* _WHAT IS ASKED_
Can you find every line in the rows below that contains the word "icon", with case counting, and copy each one?

Element and text location data:
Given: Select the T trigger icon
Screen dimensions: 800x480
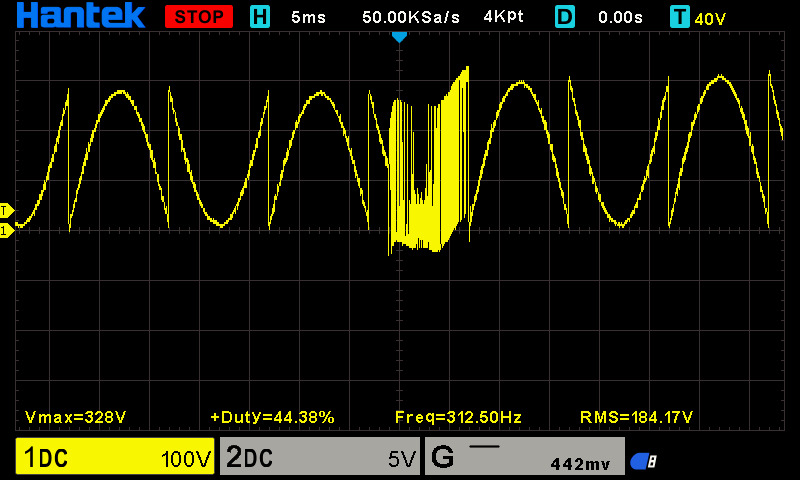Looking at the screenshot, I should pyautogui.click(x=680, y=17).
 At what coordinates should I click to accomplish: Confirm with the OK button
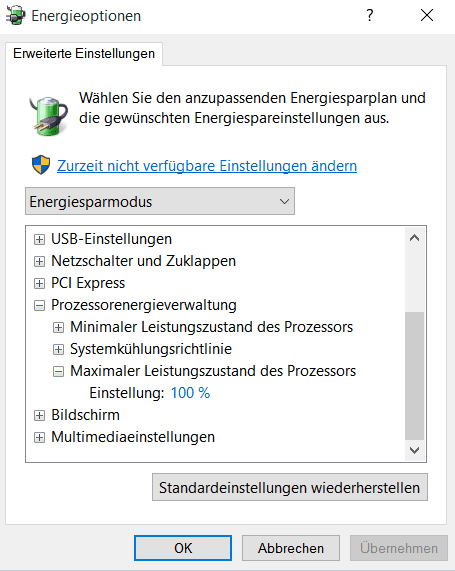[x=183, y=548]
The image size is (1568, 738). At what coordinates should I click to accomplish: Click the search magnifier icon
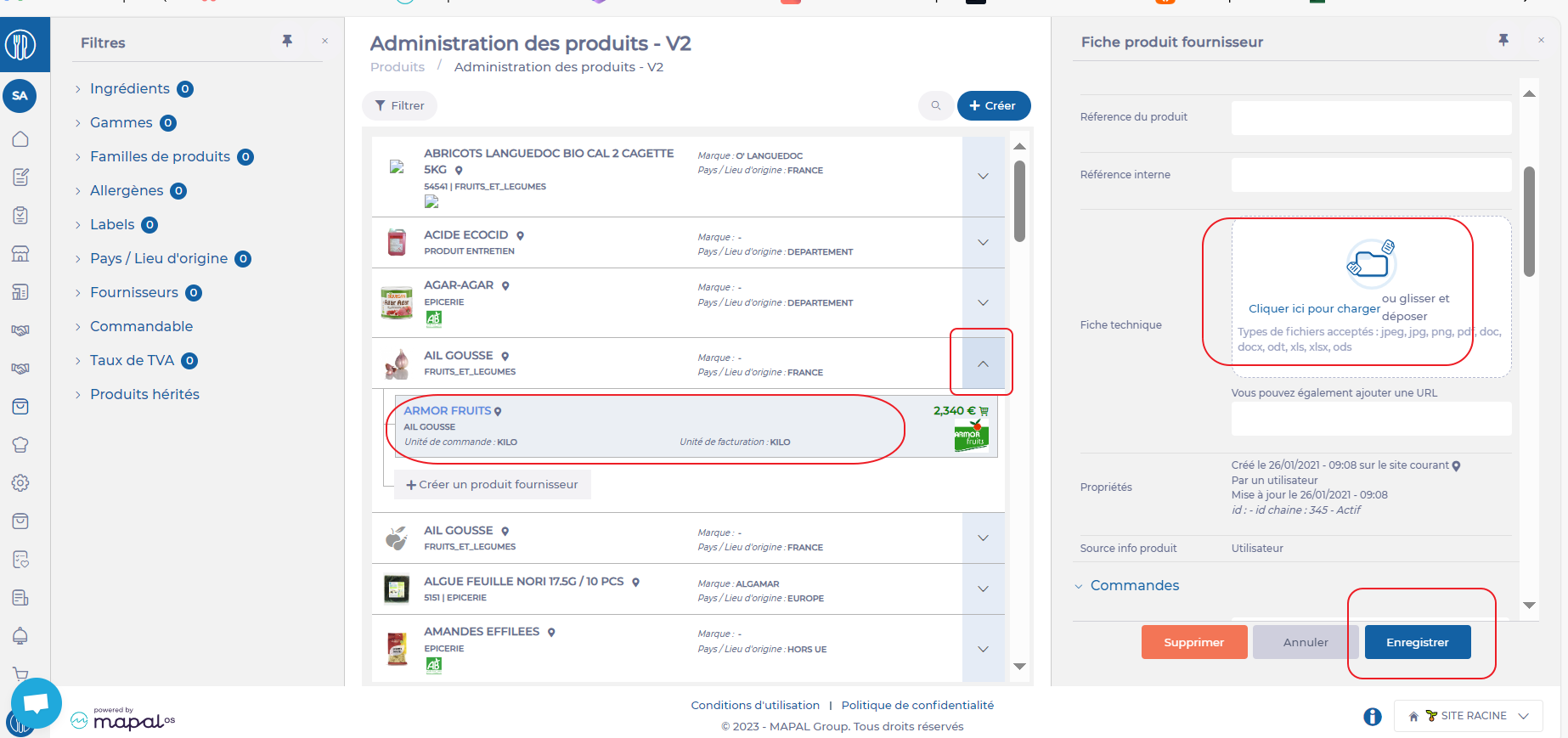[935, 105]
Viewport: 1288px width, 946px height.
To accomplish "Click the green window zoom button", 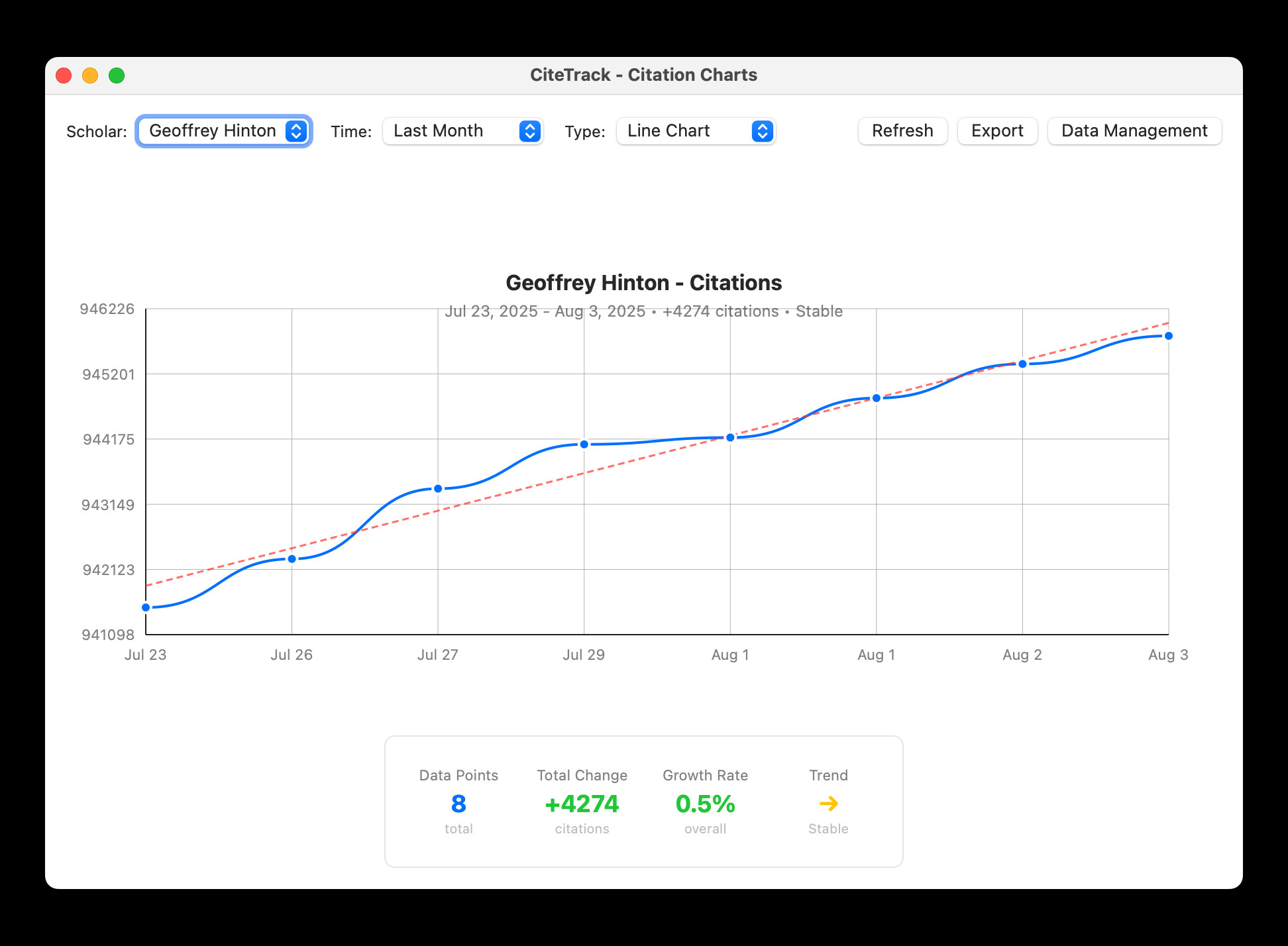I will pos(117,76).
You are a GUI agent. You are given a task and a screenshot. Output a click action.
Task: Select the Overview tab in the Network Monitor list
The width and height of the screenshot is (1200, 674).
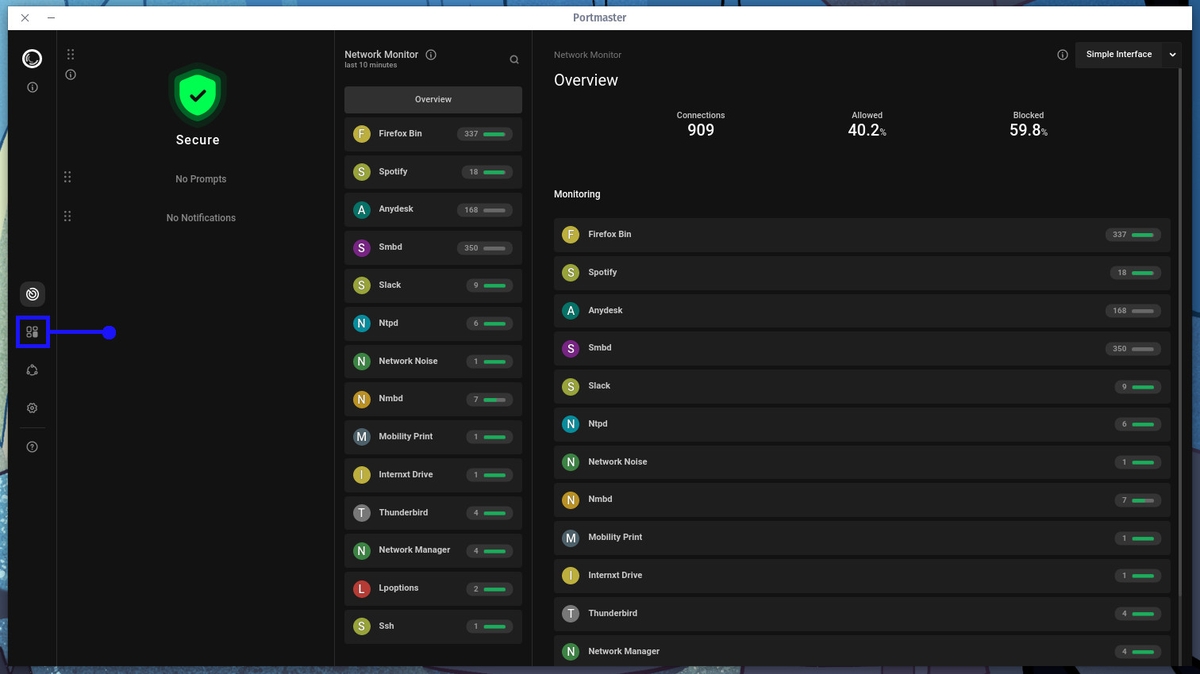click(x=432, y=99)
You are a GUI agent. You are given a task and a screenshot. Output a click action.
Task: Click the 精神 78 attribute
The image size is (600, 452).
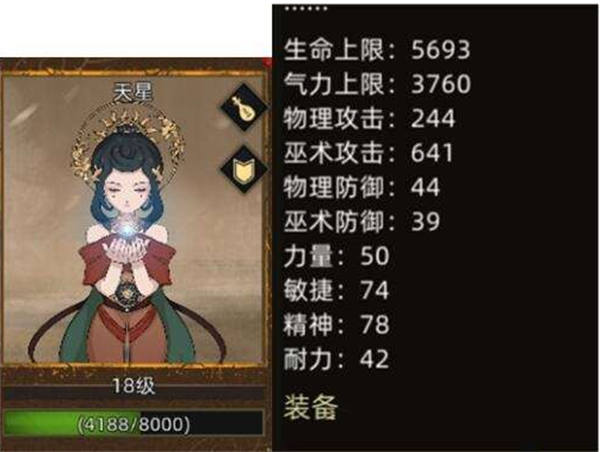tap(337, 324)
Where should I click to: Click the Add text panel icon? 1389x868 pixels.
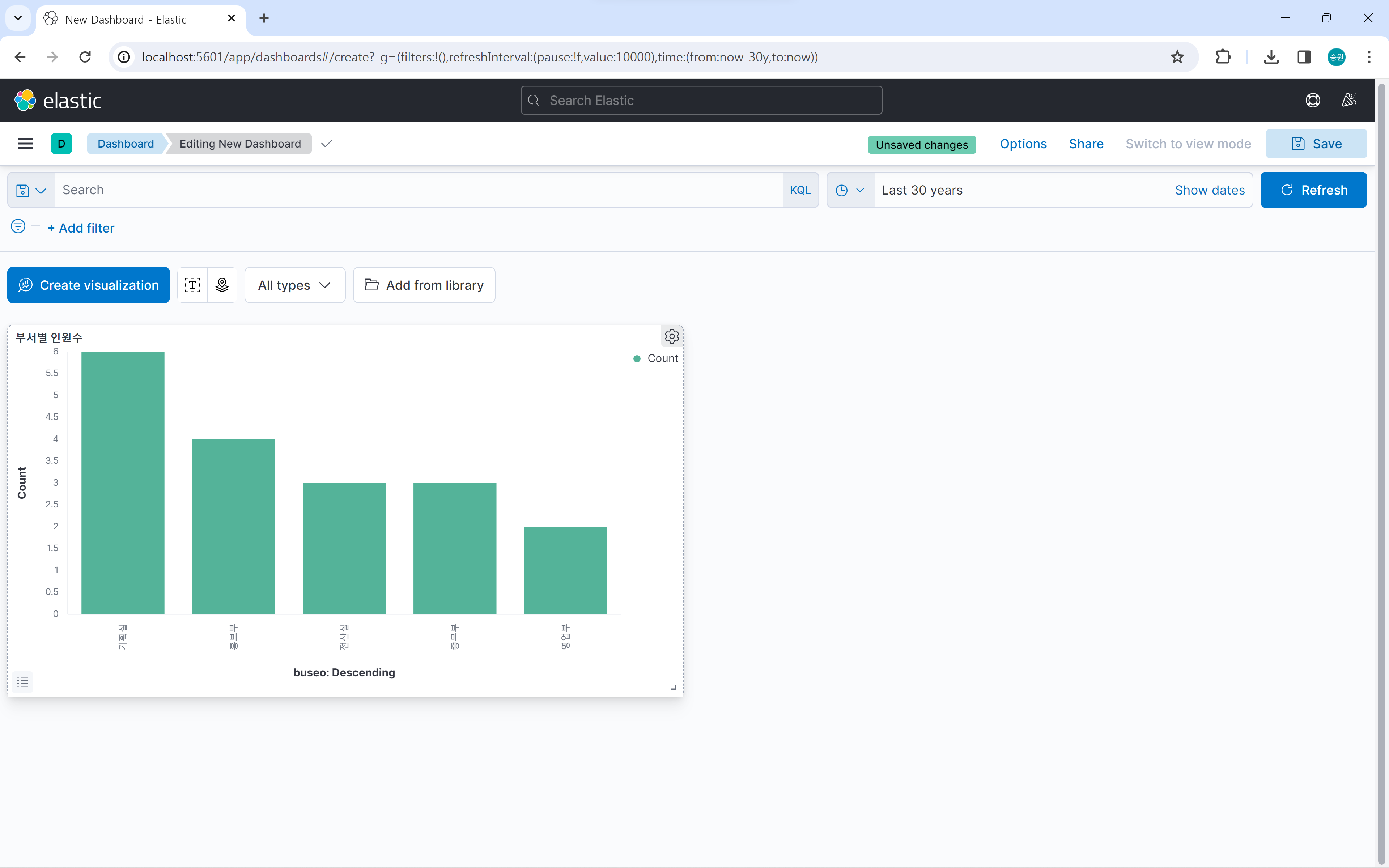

* _SOLUTION TO THIS PROBLEM_
Given: Select the T trigger icon
The image size is (1568, 738). At what coordinates should I click to accomplish: Click the search magnifier icon
Where should I click to: Click the Add text panel icon? 1389x868 pixels.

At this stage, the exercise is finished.